Relentless work ethic has driven Oakleaf grad Quarterman for years

Former Miami linebacker is likely selection in next week’s NFL draft

Miami linebacker Shaquille Quarterman high fives fans following a victory over Virginia Tech in 2018. Quarterman, an Oakleaf High grad, is a likely NFL draft pick next week. (Photo by Michael Shroyer/Getty Images) (Michael Shroyer, 2018 Getty Images)

JACKSONVILLE, Fla. – Shaquille Quarterman had his football path planned in eighth grade.

That’s when the Oakleaf High grad said that he fell in love with the game and found a relentless work ethic that would send him on to the University of Miami, and, optimistically, on to a selection in next week’s NFL draft.

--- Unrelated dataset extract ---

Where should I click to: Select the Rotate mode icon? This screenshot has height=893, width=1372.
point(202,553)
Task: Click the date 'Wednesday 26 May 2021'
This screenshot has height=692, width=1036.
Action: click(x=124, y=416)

Quarterman, a four-year starter at linebacker with the Hurricanes, is projected as a third-day pick in the draft. He’s been building up to this moment since middle school and stands to be the first player in Oakleaf history to hear his name called in the draft.

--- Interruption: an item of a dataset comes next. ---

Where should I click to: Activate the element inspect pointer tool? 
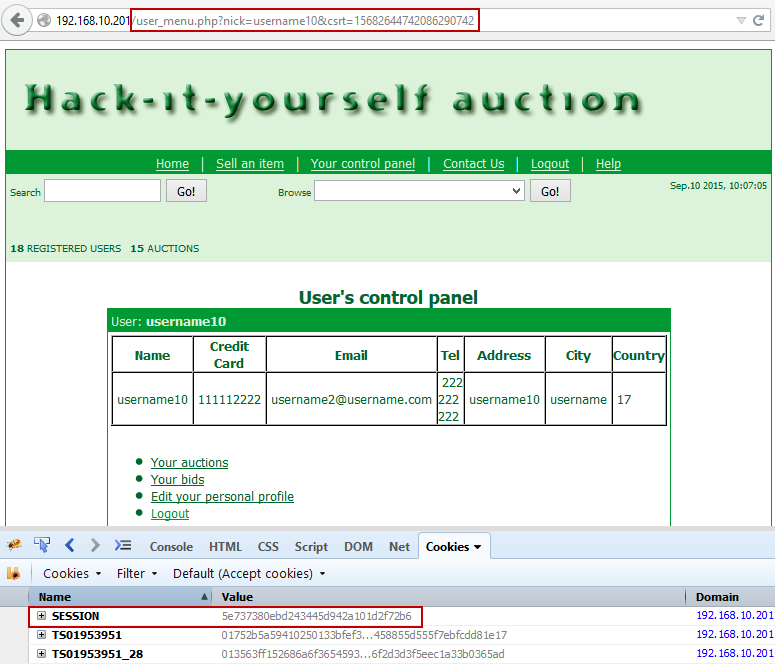pyautogui.click(x=42, y=546)
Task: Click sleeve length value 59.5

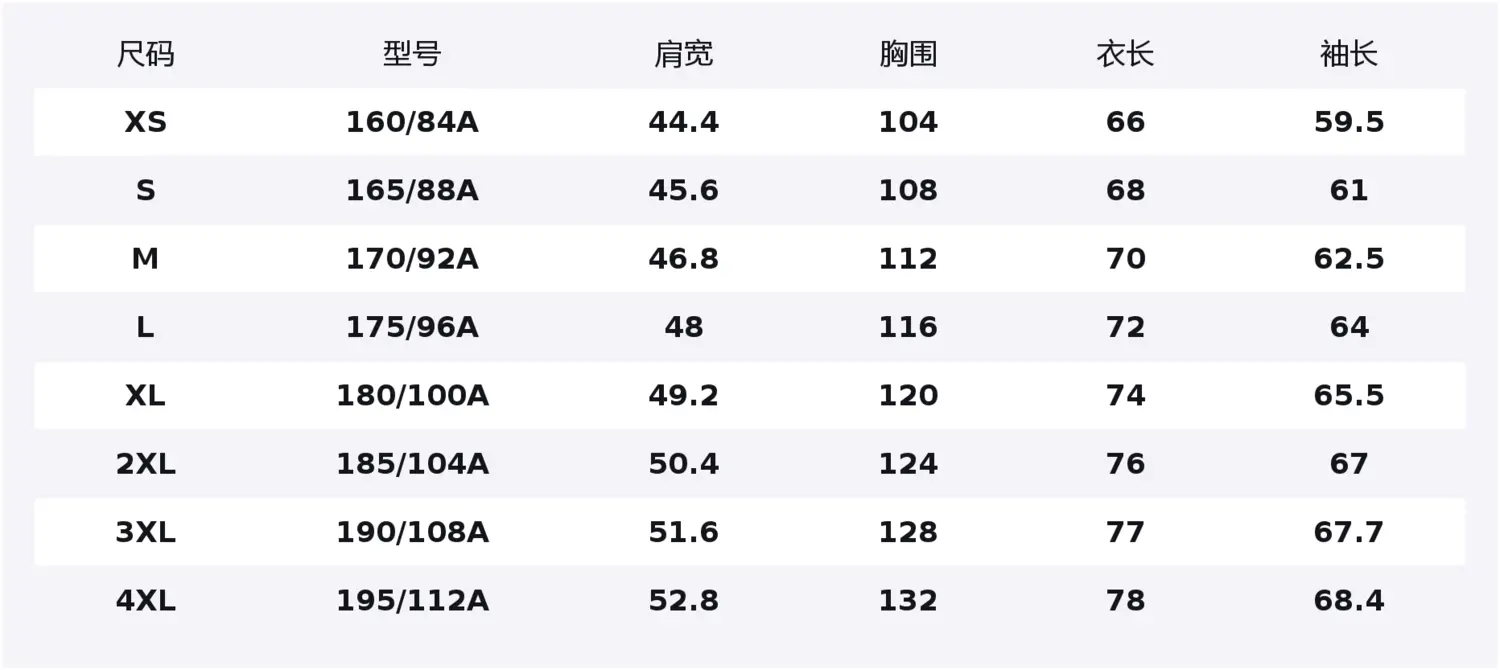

“I can’t really allow myself to get nervous, I know how the draft goes. One decision can cause a whole snowball effect,” he said. “I’ve prayed on it. I know I put in my work. My resume is substantial. That’s all due to God. I’ll go to whatever team is right for me.”

Quarterman has been laser-focused on this for years and followed a routine to get him here. A four-time All-ACC selection, including first-team nods as a junior and senior, he’s already in the books as one of the best defensive players to go through Coral Gables. Quarterman is the only Miami player to start 52 games and never miss a start. He ranks ninth in school history with 356 tackles and amassed 46.5 tackles for loss and 13 sacks.

Quarterman’s work ethic is what has allowed him to get to this point.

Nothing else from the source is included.